Rewrite all of the records below as a numbered list, one line per entry, and leave out the blank lines.

*** Given entries ***

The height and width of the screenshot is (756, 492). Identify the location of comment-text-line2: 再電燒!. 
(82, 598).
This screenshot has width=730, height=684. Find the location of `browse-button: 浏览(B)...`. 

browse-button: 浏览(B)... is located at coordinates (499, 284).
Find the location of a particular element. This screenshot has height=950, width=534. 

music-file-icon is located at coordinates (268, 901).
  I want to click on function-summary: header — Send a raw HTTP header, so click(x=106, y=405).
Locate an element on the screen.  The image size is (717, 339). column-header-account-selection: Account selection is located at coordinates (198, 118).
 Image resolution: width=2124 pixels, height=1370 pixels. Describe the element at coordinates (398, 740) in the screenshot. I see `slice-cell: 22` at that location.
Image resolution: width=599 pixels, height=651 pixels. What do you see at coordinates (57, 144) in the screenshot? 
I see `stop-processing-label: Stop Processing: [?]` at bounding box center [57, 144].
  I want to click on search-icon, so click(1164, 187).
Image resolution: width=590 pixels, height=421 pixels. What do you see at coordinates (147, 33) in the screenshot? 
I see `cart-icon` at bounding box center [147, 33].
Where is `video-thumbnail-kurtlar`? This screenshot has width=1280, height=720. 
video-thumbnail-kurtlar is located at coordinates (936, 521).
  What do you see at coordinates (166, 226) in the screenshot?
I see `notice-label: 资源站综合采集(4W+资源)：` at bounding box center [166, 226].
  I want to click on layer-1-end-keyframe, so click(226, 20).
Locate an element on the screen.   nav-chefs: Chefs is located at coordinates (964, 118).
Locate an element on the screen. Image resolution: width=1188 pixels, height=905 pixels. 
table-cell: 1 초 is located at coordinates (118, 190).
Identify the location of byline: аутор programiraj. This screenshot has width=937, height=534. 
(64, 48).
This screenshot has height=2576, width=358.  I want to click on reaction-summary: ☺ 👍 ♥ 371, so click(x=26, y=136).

*** End of Given entries ***

== Answer to this exercise ==
1. The height and width of the screenshot is (756, 492). Identify the location of comment-text-line2: 再電燒!. 
2. (82, 598).
3. This screenshot has width=730, height=684. Find the location of `browse-button: 浏览(B)...`. 
4. browse-button: 浏览(B)... is located at coordinates (499, 284).
5. Find the location of a particular element. This screenshot has height=950, width=534. 
6. music-file-icon is located at coordinates (268, 901).
7.   I want to click on function-summary: header — Send a raw HTTP header, so click(x=106, y=405).
8. Locate an element on the screen.  The image size is (717, 339). column-header-account-selection: Account selection is located at coordinates (198, 118).
9.  Image resolution: width=2124 pixels, height=1370 pixels. Describe the element at coordinates (398, 740) in the screenshot. I see `slice-cell: 22` at that location.
10. Image resolution: width=599 pixels, height=651 pixels. What do you see at coordinates (57, 144) in the screenshot? 
11. I see `stop-processing-label: Stop Processing: [?]` at bounding box center [57, 144].
12.   I want to click on search-icon, so click(1164, 187).
13. Image resolution: width=590 pixels, height=421 pixels. What do you see at coordinates (147, 33) in the screenshot? 
14. I see `cart-icon` at bounding box center [147, 33].
15. Where is `video-thumbnail-kurtlar`? This screenshot has width=1280, height=720. 
16. video-thumbnail-kurtlar is located at coordinates (936, 521).
17.   What do you see at coordinates (166, 226) in the screenshot?
18. I see `notice-label: 资源站综合采集(4W+资源)：` at bounding box center [166, 226].
19.   I want to click on layer-1-end-keyframe, so click(226, 20).
20. Locate an element on the screen.   nav-chefs: Chefs is located at coordinates (964, 118).
21. Locate an element on the screen. Image resolution: width=1188 pixels, height=905 pixels. 
22. table-cell: 1 초 is located at coordinates (118, 190).
23. Identify the location of byline: аутор programiraj. This screenshot has width=937, height=534. 
24. (64, 48).
25. This screenshot has height=2576, width=358.  I want to click on reaction-summary: ☺ 👍 ♥ 371, so click(x=26, y=136).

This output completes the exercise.